Segment Start: Dataset

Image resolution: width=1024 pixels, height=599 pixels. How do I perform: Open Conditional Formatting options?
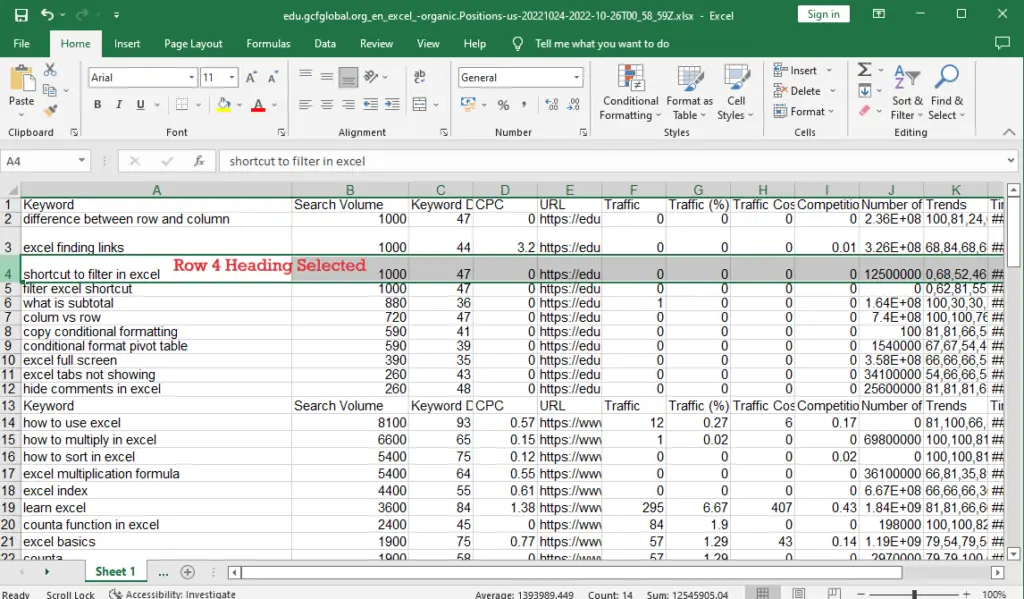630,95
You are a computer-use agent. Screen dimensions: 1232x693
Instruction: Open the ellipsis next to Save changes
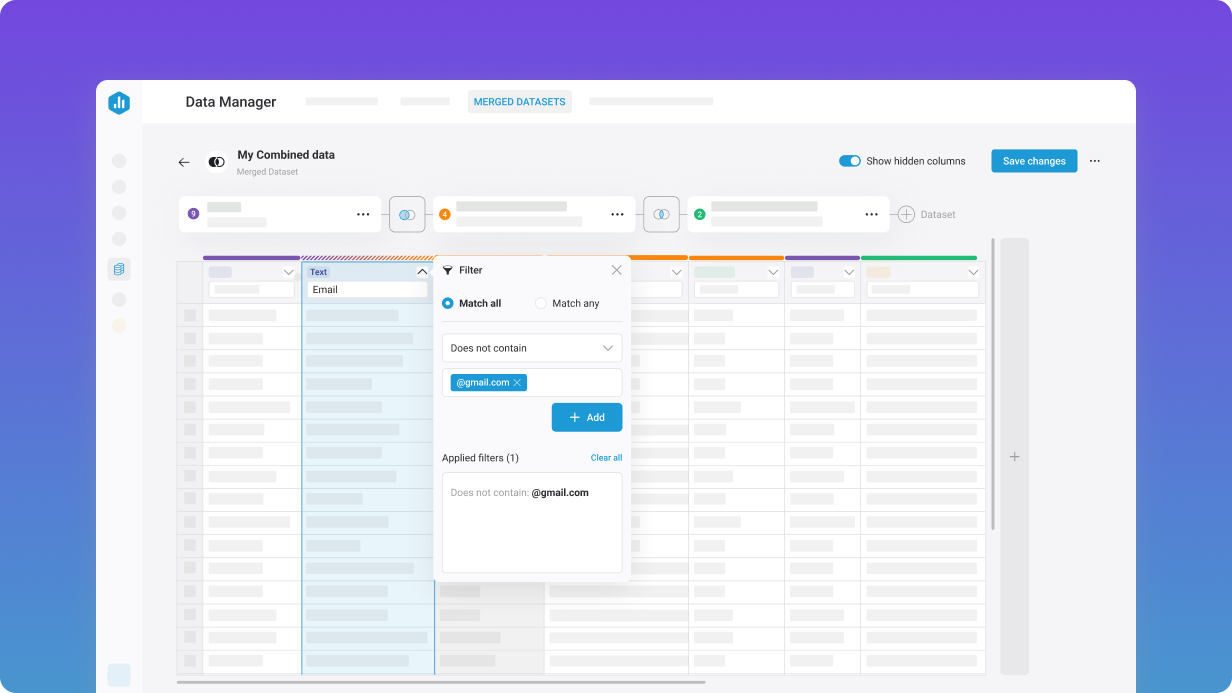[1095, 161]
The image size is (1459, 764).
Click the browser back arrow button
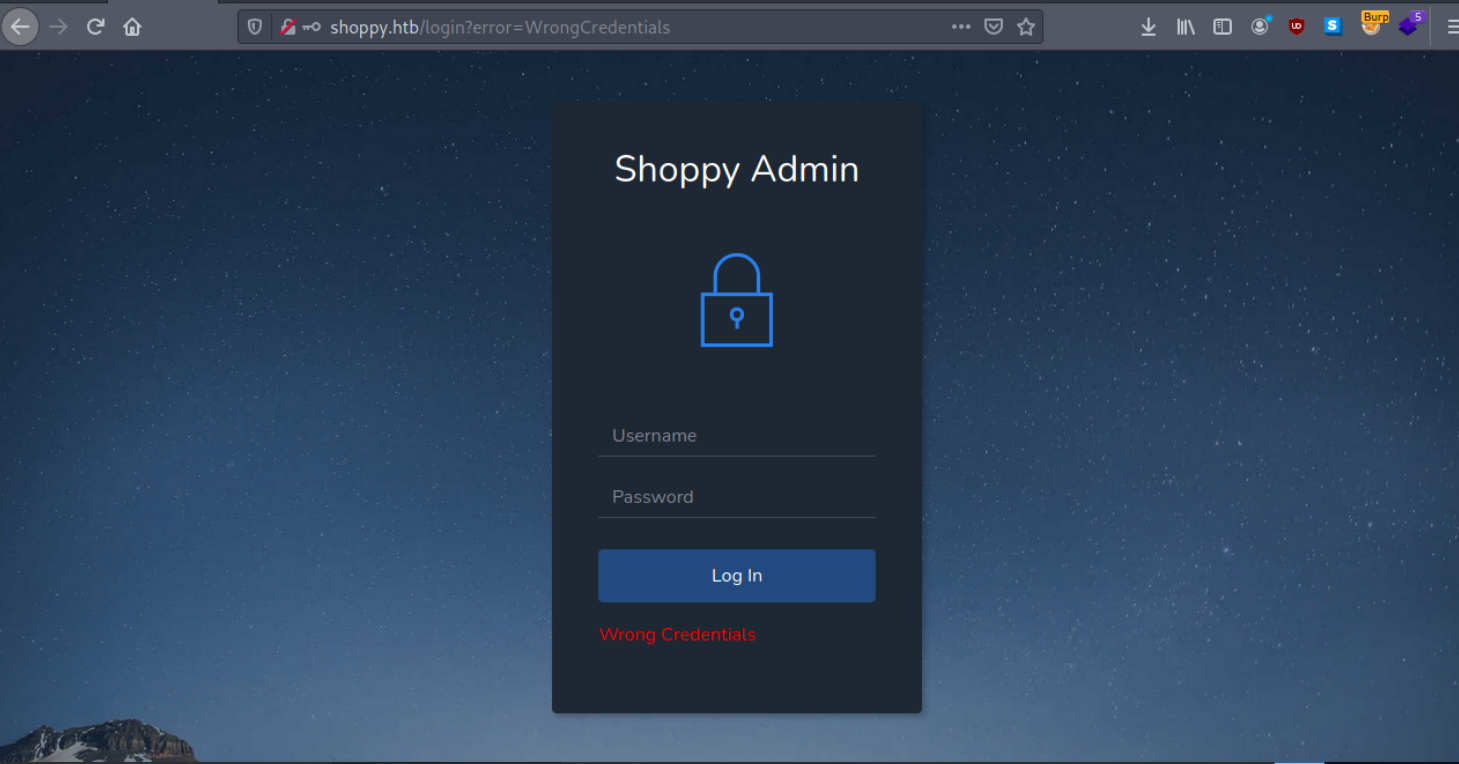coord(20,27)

Segment End: Dataset
Segment Start: Dataset

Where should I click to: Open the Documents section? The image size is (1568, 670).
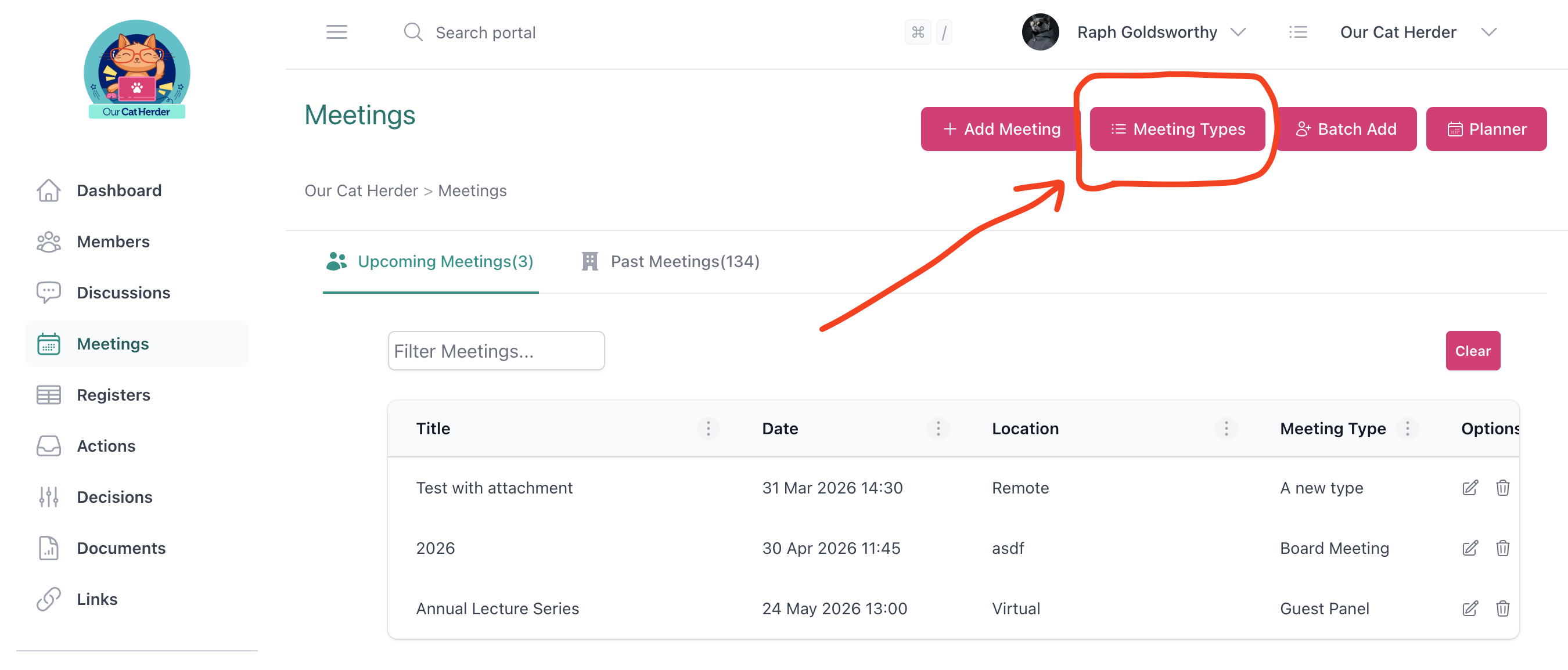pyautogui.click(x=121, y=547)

Segment End: Dataset
Segment Start: Dataset

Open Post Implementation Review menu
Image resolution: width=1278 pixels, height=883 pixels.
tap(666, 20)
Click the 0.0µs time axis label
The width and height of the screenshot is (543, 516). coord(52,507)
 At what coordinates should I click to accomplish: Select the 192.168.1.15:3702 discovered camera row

Segment End: Dataset

| What the exercise asks |
Everything above from the line containing "Click the 0.0µs time axis label" down to the line containing "At what coordinates" should be copied exactly, both end lines included, and nothing else.

| Answer space |
Click the 0.0µs time axis label
The width and height of the screenshot is (543, 516). coord(52,507)
 At what coordinates should I click to accomplish: Select the 192.168.1.15:3702 discovered camera row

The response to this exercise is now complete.